People discovered Ad Blockers and even if there were some ads they didn’t mind seeing, they just wanted to get rid of it all completely because the bad and interruptive ads outweighed the good and targeted ads. Ad Blocker was such a hit that it caught both Apple and Google’s attention. We can already see seeds of their work in updates they did recently.

Apple’s cookie tracking blocker mechanism in IOS 11’s Safari has reportedly cost media companies around 200 million dollars. Google is bringing an integrated ad blocker to Chrome. Probably to block everyone else’s ads and prioritize their own. They are both trying to prevent users from choosing services like adBlocker Plus.

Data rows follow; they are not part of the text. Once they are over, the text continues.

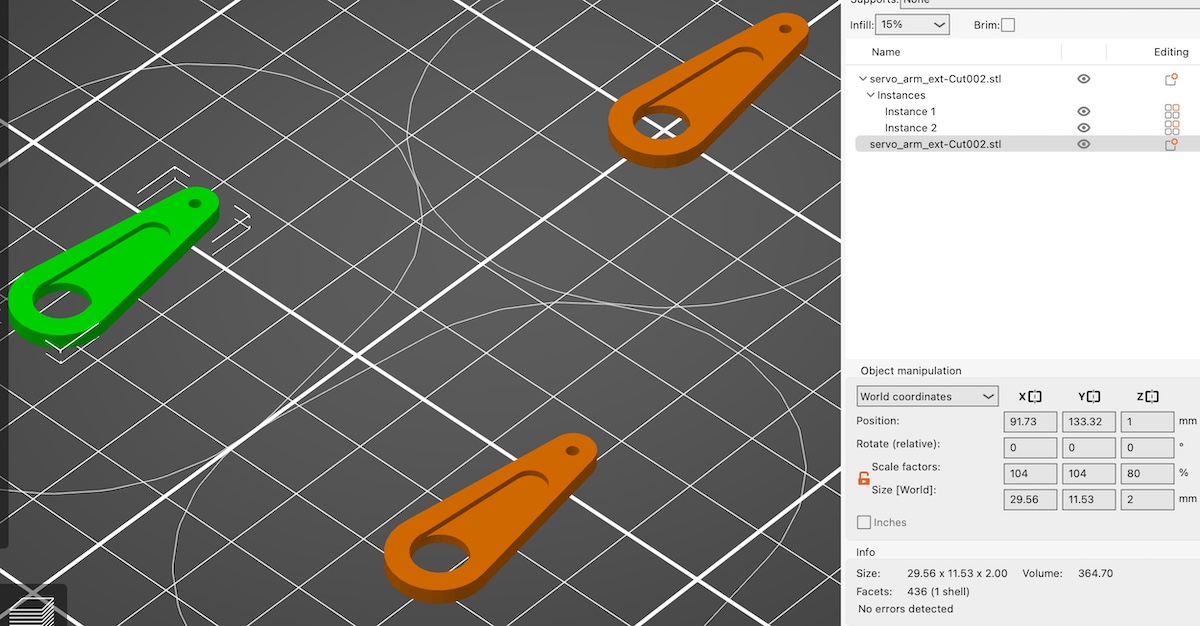Click the Instance 1 editing grid icon
This screenshot has width=1200, height=626.
click(1172, 112)
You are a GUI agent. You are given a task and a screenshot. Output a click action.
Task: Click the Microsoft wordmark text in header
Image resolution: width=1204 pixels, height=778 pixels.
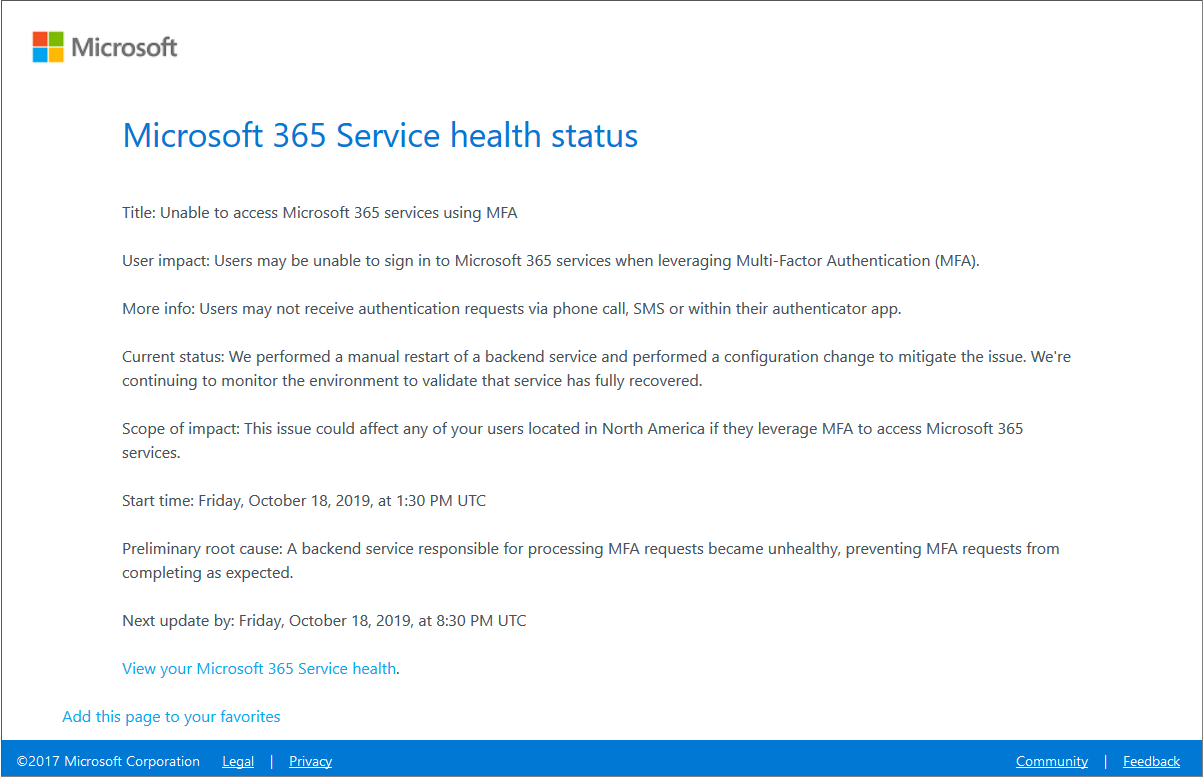(125, 47)
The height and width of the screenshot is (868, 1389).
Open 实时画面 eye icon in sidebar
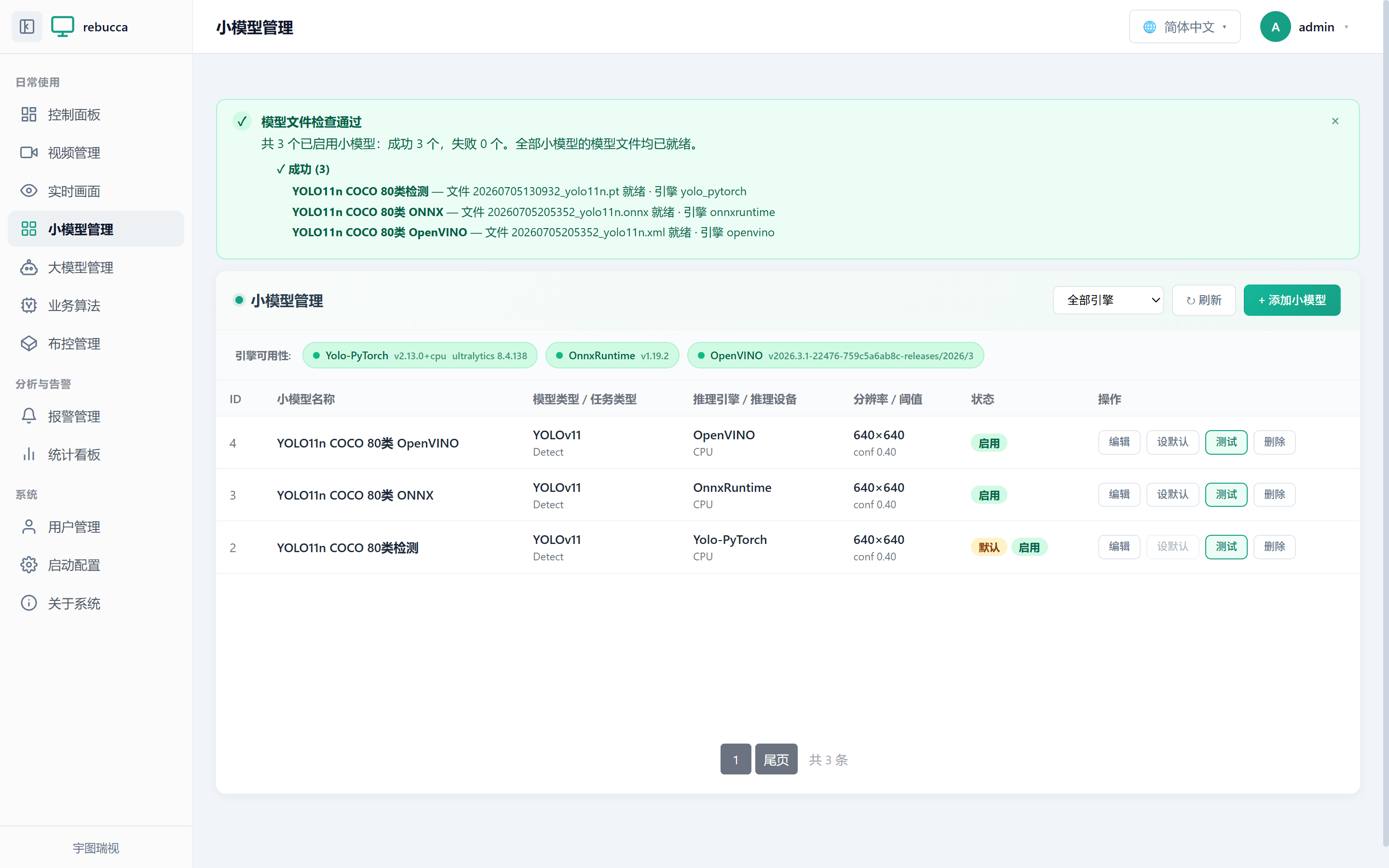coord(29,190)

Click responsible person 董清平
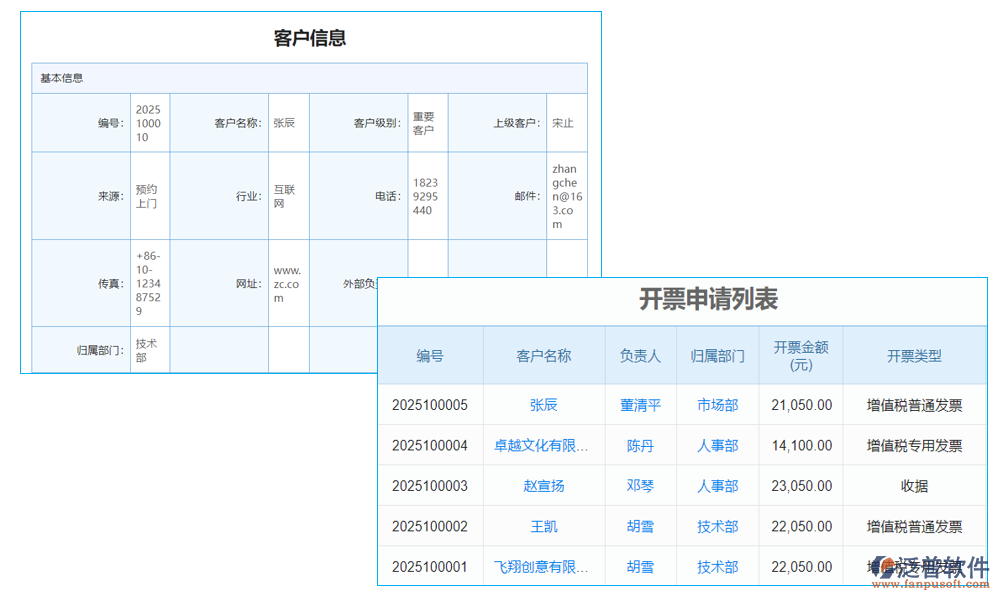639,405
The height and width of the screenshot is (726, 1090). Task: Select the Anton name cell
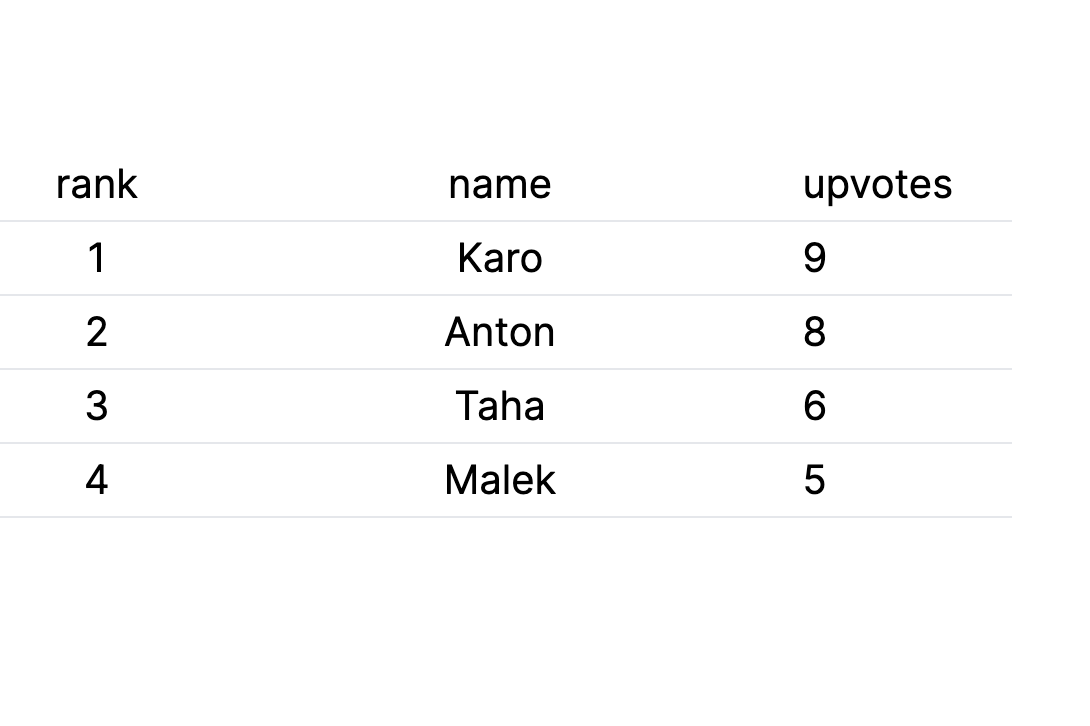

This kind of service makes its money by allowing specific ads to go through the filter. This allows them to get paid, it’s their business model. Do we trust Google more than we trust adBlocker Plus? I really don’t know, but it seems like it’s a good idea to be able to avoid a monopoly on this front. It seems that the EU is also eying this area.

Who to trust?

Privacy and ads seem to be an especially good opportunity for aggregators that have a leg in the hardware world. Why? Because hardware is the actual touch point for the customer. You could argue that you watch Netflix on TV but I would argue that you watch TV!

For many years hardware companies took the wrong steps to catch up with startups and software companies. Among these wrong steps, we have the cases of bloatware (adding unnecessary apps to your phone, hoping that you will use them), and creating competing software that wasn’t good or innovative enough etc. But now it seems companies like Apple and Amazon understand that they will never have a better app than a competitor that is working on it exclusively. By becoming a smart aggregator, and applying regulations and ethics, the last touch point can become the only touch point.

Here are a few examples:

Apple pulling out an app from the app store because it’s competing with a service they are about to launch, or inappropriately using one of their devices.

Apple’s TV app aggregates TV shows and movies from all the apps that are installed on the Apple TV. If you add Apple’s future original content it’s a very powerful touch point.

Amazon creating an API for developers to use Alexa, controlling what information they give to developers.

Facebook’s single sign in, which allows users to signup and protect their information to a certain extent.

It is essential for hardware companies to know what’s going on within each app that is on their devices. Of course Facebook will never agree to give Google all its info about what you do on your device. But in reality, Google look at what you type on your keyboard, and they also know how long you spend in the app. That is already very valuable information.

Imagine you are watching a TV show on live TV and when the ads start the TV blocks them, or changes the channel to something else (your second option) until the ads end. Imagine the TV making sure you watch an ad that is relevant to you, like on the internet. Instead of watching a tampon ad you’ll see a PlayStation game ad. Imagine physical ads on the street that will react to your profile.

I believe that this is the future that companies like Google, Apple, Amazon and Facebook imagine. A future where controlling the touch point allows them to set rules that will make the user experience better, that will target us personally with things that interest us (or that will affect us – depending on how dark we want to be). The company that controls the last step of the interaction, the physical touch point, is the company that can call the shots. This is one of the main reasons why every big software firm tries to branch out into hardware.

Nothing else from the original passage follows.